The Text/Image Issue
Turns out, the Text/Image component includes a script from the Image component to handle some tracking. The key factor here is that the included stats Script expects a DIV to wrap the rendered image, and that div MUST have an ID. The stats script relies on using the ID value from the containing Script in order to find the DIV (getElementById) and then collect the anchor tags, and add a click events to them. What had happened is, whomever extended the OOTB Text/Image component removed the ID on the DIV. So, the moral of this story is, when "decorating" a component with new functionality, be careful and understand the effects of changes you are making.
I simply added the ID back to the DIV that contains the image, and made sure the ID of that DIV was available as a variable to the tracking Script.
The Page Component Issue
Page impressions. We thought they were cool, and had Omniture not come along, probably would have been invaluable.
The JSP foundation/components/page/stats.jsp uses a class com.day.cq.wcm.core.stats.PageViewStatistics, which has as a configuration 'pageviewstatistics.trackingurl'. This property, as it turns out, has a configuration in: /libs/wcm/core/config.author/com.day.cq.wcm.core.stats.PageViewStatisticsImpl. I did not fix it using this route, although it would have been a MUCH quicker fix.
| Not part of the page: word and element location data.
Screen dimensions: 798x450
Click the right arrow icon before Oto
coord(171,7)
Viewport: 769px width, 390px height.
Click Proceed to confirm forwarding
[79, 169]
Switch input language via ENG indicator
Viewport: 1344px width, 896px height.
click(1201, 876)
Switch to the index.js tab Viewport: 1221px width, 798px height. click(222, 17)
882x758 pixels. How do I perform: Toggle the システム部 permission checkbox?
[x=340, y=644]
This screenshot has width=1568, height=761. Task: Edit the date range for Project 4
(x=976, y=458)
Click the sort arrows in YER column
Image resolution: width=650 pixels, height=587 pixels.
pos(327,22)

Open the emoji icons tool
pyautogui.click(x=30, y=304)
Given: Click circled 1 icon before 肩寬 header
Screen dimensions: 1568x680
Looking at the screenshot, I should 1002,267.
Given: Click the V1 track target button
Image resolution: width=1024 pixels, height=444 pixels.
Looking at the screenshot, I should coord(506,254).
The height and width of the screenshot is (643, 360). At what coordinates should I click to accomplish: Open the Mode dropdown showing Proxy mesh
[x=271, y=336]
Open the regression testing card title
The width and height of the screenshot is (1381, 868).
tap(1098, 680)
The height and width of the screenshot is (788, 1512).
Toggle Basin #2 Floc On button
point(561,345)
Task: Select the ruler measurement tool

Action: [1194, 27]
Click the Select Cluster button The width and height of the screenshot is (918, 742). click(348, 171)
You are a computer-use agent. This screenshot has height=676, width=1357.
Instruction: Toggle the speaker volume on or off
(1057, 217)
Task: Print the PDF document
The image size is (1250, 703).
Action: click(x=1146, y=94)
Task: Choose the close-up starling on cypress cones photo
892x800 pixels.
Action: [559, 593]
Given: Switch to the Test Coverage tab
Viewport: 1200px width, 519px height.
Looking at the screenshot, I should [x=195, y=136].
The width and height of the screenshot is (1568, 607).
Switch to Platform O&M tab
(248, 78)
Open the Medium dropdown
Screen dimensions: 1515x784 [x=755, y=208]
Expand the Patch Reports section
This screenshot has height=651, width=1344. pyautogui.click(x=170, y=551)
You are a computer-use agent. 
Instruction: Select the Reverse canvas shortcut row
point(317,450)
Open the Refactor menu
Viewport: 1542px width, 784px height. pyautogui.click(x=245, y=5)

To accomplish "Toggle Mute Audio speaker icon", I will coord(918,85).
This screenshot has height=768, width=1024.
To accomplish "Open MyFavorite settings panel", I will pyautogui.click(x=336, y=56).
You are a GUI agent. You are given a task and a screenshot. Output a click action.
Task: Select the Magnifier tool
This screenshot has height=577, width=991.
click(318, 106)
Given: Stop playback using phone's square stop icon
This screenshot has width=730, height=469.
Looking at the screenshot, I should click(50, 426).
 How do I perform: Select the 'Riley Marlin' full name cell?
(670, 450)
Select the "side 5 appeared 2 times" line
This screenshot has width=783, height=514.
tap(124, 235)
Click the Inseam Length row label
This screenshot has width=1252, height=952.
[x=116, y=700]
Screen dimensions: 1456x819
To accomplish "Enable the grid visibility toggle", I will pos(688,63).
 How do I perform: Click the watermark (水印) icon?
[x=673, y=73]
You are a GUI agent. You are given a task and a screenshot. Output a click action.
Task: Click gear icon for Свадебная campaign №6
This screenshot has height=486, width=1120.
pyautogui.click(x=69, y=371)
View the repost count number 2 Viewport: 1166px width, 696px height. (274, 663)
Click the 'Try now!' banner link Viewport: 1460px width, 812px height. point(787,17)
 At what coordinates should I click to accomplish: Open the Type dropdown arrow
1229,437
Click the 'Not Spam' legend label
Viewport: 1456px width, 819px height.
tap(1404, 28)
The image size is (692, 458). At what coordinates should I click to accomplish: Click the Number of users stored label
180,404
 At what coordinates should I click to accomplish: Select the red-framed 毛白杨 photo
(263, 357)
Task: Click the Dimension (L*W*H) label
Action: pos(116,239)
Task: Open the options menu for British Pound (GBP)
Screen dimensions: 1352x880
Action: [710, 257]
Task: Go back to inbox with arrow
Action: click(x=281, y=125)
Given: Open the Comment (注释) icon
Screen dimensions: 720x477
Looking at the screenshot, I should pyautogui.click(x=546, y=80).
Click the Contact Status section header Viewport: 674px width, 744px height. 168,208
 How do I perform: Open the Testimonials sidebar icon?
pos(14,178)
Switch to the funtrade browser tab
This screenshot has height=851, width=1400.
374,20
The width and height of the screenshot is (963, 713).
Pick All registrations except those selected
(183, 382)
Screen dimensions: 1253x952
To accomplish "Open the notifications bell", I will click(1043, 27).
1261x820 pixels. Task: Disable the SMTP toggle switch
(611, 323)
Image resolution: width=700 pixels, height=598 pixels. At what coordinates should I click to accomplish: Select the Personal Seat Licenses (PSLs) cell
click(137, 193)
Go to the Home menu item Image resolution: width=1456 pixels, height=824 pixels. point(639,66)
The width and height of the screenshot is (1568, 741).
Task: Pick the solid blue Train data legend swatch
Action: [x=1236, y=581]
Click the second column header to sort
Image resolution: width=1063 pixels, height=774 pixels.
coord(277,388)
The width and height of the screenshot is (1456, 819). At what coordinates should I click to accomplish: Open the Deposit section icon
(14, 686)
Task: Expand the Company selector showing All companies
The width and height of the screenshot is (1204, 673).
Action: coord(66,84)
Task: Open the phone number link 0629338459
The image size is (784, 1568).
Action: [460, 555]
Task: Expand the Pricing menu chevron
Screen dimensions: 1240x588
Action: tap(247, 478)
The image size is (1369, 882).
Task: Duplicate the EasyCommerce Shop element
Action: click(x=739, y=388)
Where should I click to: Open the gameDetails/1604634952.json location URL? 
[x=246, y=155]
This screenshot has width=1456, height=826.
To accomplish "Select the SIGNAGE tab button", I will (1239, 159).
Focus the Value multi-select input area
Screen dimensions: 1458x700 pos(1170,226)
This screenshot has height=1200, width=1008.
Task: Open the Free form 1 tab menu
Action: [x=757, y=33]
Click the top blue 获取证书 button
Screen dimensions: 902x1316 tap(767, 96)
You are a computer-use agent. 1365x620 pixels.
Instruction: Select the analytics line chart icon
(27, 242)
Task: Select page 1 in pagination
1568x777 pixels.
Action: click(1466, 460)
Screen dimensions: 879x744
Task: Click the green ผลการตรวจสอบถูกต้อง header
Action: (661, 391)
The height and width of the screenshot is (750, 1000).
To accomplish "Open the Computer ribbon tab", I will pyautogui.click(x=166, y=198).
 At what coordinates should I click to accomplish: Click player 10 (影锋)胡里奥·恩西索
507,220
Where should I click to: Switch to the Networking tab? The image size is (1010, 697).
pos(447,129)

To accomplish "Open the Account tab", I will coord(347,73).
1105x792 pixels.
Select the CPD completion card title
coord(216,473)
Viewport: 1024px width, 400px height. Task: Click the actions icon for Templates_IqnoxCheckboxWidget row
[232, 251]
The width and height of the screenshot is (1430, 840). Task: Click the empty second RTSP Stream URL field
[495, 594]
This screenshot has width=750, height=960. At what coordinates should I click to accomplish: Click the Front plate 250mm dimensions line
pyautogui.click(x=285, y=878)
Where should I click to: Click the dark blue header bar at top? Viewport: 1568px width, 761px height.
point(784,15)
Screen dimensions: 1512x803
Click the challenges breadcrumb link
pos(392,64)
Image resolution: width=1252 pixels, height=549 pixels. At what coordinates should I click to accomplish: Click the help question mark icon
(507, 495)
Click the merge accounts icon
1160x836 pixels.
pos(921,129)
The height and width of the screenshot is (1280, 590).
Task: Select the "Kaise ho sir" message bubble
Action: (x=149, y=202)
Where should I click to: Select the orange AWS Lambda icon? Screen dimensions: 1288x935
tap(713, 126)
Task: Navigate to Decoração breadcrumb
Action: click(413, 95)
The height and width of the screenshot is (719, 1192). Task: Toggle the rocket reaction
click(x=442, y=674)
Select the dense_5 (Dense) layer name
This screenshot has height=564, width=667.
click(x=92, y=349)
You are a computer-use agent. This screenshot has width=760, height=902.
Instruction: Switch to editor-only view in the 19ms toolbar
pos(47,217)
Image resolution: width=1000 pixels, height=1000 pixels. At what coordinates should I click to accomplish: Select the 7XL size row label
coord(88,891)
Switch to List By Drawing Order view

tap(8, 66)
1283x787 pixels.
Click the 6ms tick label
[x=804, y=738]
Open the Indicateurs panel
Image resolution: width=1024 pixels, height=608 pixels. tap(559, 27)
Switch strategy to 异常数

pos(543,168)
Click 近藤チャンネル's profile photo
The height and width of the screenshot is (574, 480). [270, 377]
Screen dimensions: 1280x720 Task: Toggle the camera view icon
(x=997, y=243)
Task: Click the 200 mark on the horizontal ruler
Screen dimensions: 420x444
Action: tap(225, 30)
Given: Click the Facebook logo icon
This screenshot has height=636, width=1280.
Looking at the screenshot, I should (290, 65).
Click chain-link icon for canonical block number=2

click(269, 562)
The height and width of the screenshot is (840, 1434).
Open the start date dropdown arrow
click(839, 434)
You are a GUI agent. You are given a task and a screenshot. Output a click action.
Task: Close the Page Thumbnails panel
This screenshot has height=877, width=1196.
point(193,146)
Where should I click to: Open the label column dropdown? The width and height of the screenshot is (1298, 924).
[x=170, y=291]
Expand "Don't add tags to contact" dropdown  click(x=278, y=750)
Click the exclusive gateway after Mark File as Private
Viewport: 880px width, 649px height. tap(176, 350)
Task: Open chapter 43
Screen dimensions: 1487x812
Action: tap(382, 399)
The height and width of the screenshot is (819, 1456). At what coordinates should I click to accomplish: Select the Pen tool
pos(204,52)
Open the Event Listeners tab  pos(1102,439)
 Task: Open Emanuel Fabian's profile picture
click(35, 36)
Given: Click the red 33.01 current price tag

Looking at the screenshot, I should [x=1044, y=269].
What stats.jsp does is it generates the URL above, which as you can plainly see will NEVER function because your visitors are not running CQ on their local systems.
I fixed it by interrogating the implicit JSP request Object to determine the current request protocol, host and port, and construct this String myself. This way I dont have a static configuration to manage across all of our environments: one for each developer (7), DEV (2), DEV Test (2), UAT (2) and Production (5). No thank you to static configuration. I already extended the Page component to create a "foundational" Page component for our application - which makes it super simple to create new templates, and has been a huge time-saver for me and others. Because I already extended Page, I simply copied the stats.jsp Script, and fixed the tracker.js URL in my local copy.
So, while this was not strictly a product bug, your mileage may vary using the OSGi Configuration of it. It seems like alot of work to me, when it can be self-managing with a few lines of code. Pick your poison, I guess.
This fully fixed the Authoring issues I was seeing in FireFox: no drag and drop, no chrome over the components when you mouse over, and probably other issues I don't know about.